21.10.2007
Türkei: Priester-Mörder posiert im Gefängnis als Held
Ankara/Türkei, 05.10.2007 (KAP) Der Mörder des katholischen Priesters Andrea Santoro ist im
Gefängnis von Trabzon in Heldenpose mit der türkischen Fahne fotografiert worden. Wie die
türkische Presse am 5. Oktober berichtete, schickte der noch minderjährige Mörder die Bilder
aus der Haftanstalt an seine Familie. Der Vater habe eines davon an seinem Arbeitsplatz
aufgehängt. Die Fotos zeigen den jugendlichen Täter laut Bericht lächelnd mit einer großen
türkischen Flagge. Die Aufnahmen erinnern an ähnliche Bilder, die Polizisten von dem
mutmaßlichen Mörder des armenischen Journalisten Hrant Dink machten.
Die Aufnahmen lösten heftige Kritik aus. "Ein Ermittlungsverfahren muss eröffnet werden, um
zu untersuchen, wie es dazu kommen konnte", forderte der frühere Vorsitzende der
Anwaltskammer Istanbul, Yücel Sayman. Der Politikwissenschaftler Tanil Bora kritisierte, mit
der Verherrlichung rechtsradikaler Mörder werde im Land ein "Lynch-Klima" geschaffen. Der Rechtsanwalt Erdal Dogan, der die Hinterbliebenen von Hrant Dink vertritt, sagte, solche Bilder
hetzten gegen Minderheiten.
"Was ist an einem Priester so besonders?"

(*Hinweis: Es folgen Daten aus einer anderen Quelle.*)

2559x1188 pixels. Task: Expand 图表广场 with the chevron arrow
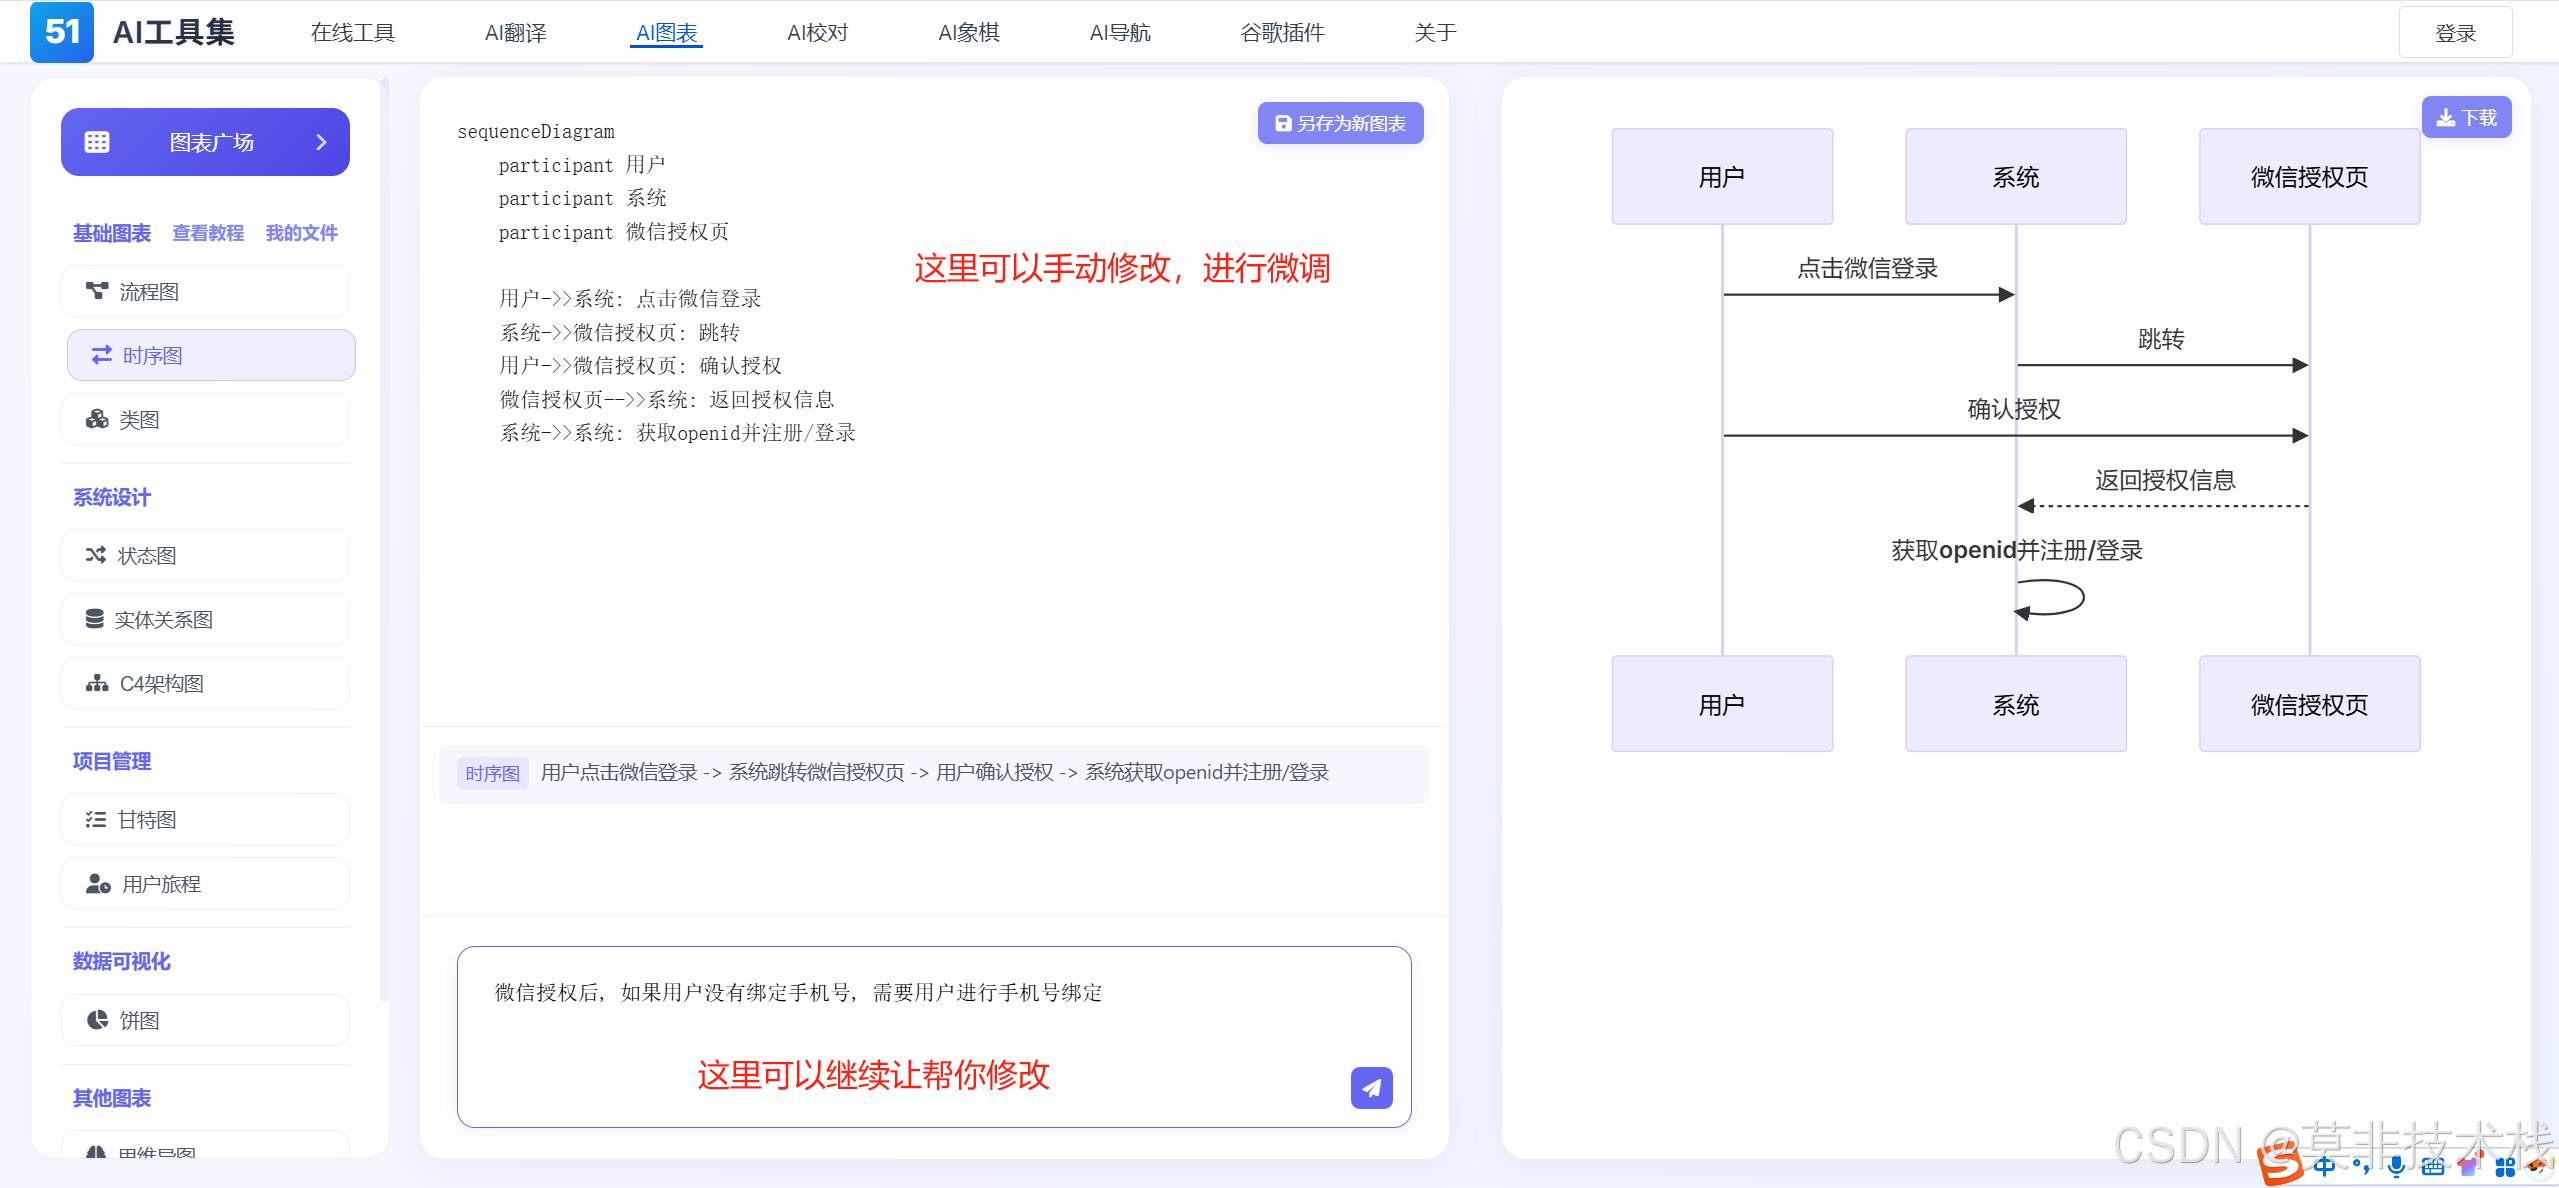point(321,142)
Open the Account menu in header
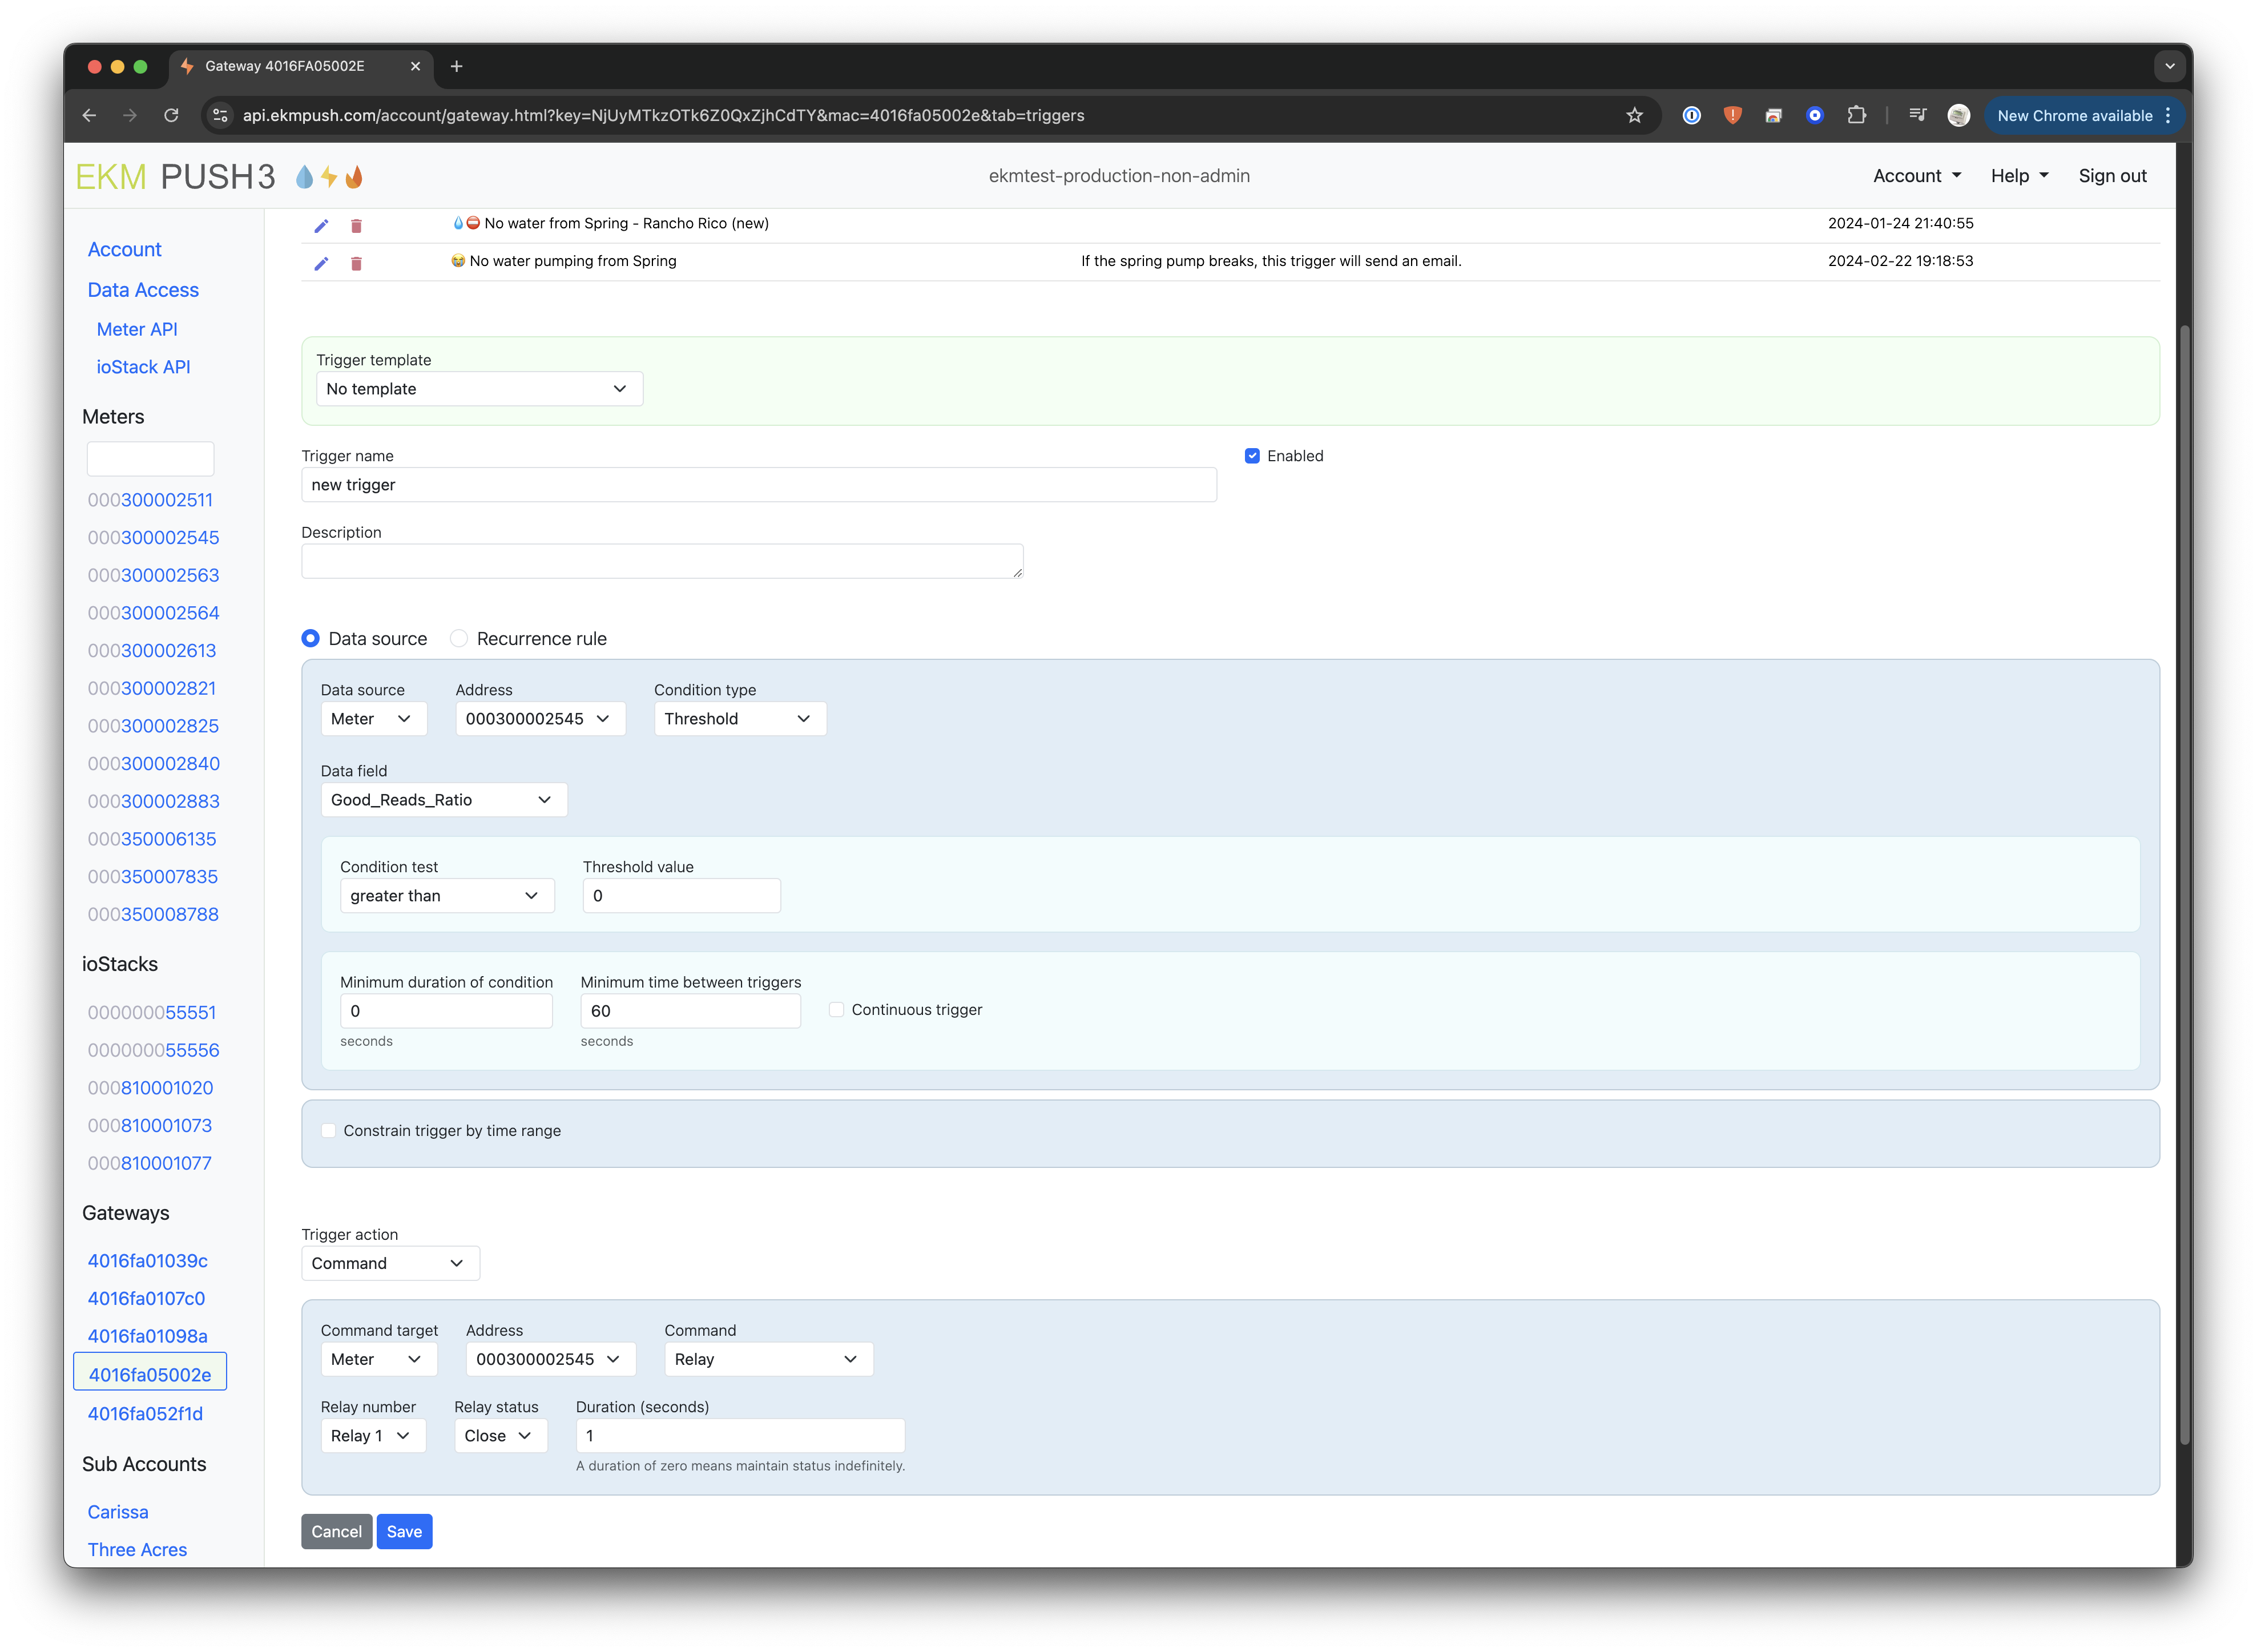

Der Vater des Santoro-Mörders kritisierte unterdessen das gegen seinen Sohn verhängte Urteil
als unverhältnismäßig und kündigte an, er werde den Europäischen Menschenrechtsgerichtshof
anrufen. "Wenn (mein Sohn) einen Mufti erschossen hätte, wäre er nach drei Jahren wieder raus
gewesen", wird Hikmet A. in den Medien zitiert: "Was ist denn an einem Priester so
besonders?"
Der Oberste Berufungsgerichtshof der Türkei hatte am Donnerstag die Verurteilung des
minderjährigen Ohuzan Akdil zu 18 Jahren und 10 Monaten Haft bestätigt. Davon muss er nach
Meinung von Experten voraussichtlich acht Jahre absitzen.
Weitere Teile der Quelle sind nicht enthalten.